A política é a arte da sobrevivência coletiva, e a forma superlativa dessa arte é a política externa, pois o direito internacional público, como direito imperfeito que é (a violação da norma raramente é acompanhada de sanção efetiva), acaba por ser muitas vezes uma mera lamentação perante o direito do mais forte. Na hora da verdade, a política internacional é, tecnicamente, uma modalidade de “estado de natureza”. As grandes potências sabem-no bem, e nunca faltaram desculpas para rasgar tratados quando o interesse próprio esteve em jogo. Muitos dos que hoje, com absoluto rigor jurídico, acusam a Rússia de violar as fronteiras de um país soberano, tendem a usar uma balança diferente para classificar a invasão do Iraque, há quase 20 anos, por uma coligação liderada pelos EUA, sem suporte da ONU, tendo por pretexto uma grosseira mentira.

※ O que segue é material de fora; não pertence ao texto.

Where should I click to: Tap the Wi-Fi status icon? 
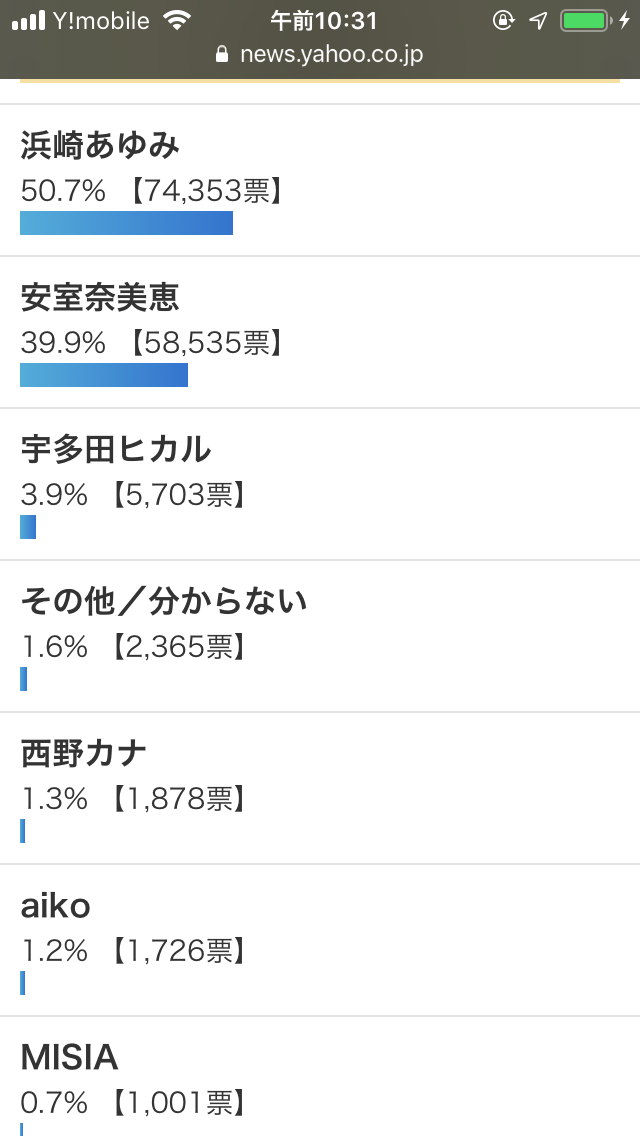click(x=176, y=20)
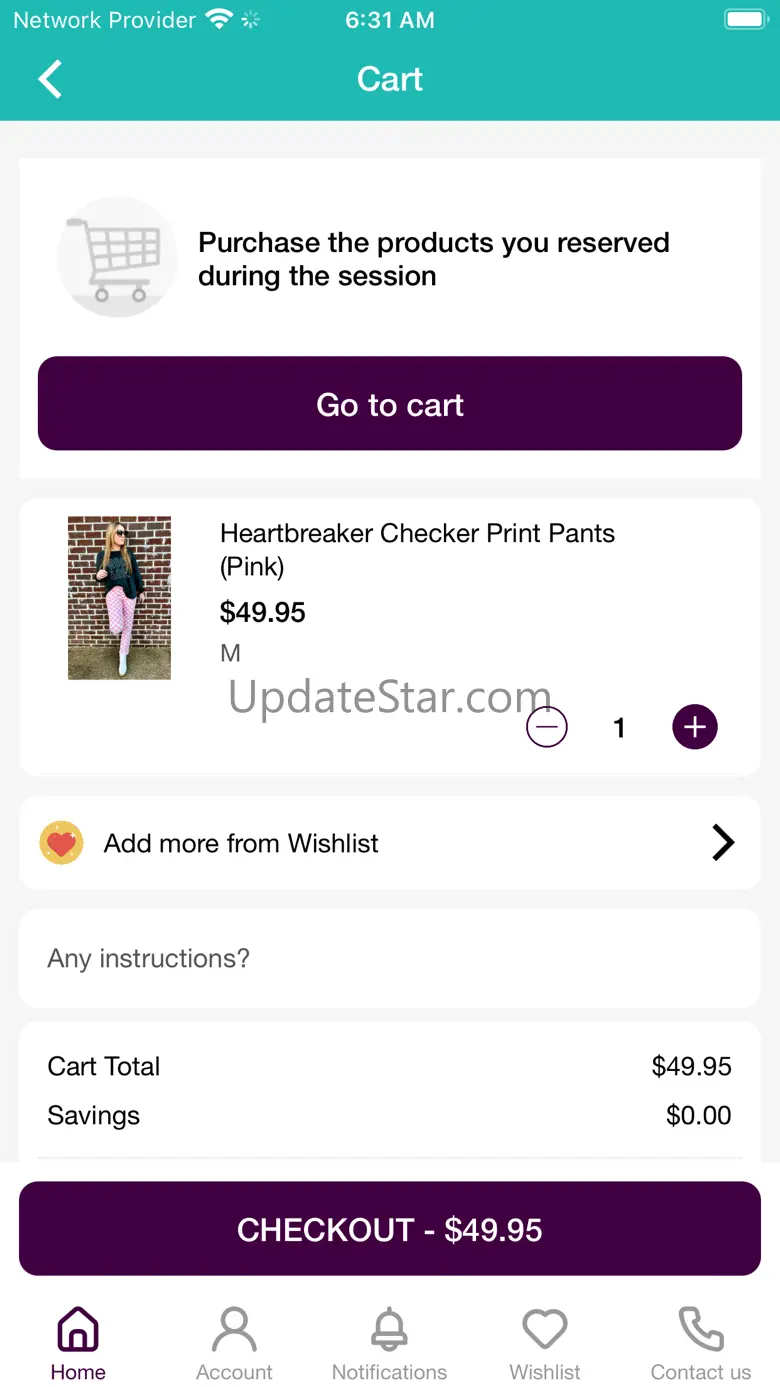Screen dimensions: 780x1387
Task: Open the Account tab
Action: [x=234, y=1343]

Se não é fácil ser uma grande potência, ainda mais difícil é sobreviver quando se trata de médios e pequenos Estados. O estatuto de Portugal é de uma singularidade híbrida. Durante mais de meio milénio vivemos na dialética entre o retângulo europeu e um império ultramarino. Em 1640 e 1807 o Brasil foi essencial para a nossa sobrevivência e independência. Contudo, como ensinou Adriano Moreira (AM), o país sempre precisou de um apoio externo, para proteger a nossa geografia binária perante os potenciais inimigos. Em 1952, 3 anos após a criação da OTAN, de que o país foi um dos 12 Estados fundadores, o coronel Pereira da Conceição explicou a necessidade de um aliado forte de modo cristalino: “Portugal só pode continuar [como potência ultramarina], se se puder apoiar na potência do mar que tenha o domínio do mesmo (…) quer ela ontem se chamasse Inglaterra, hoje se chame Estados Unidos ou amanhã se chame Japão.”. Consequentemente, a maior tensão entre Lisboa e Washington não ocorreu durante o PREC de 1975, mas em 1961, quando o início da guerrilha armada em Angola colocou as políticas africanas dos dois países, temporariamente, em choque frontal.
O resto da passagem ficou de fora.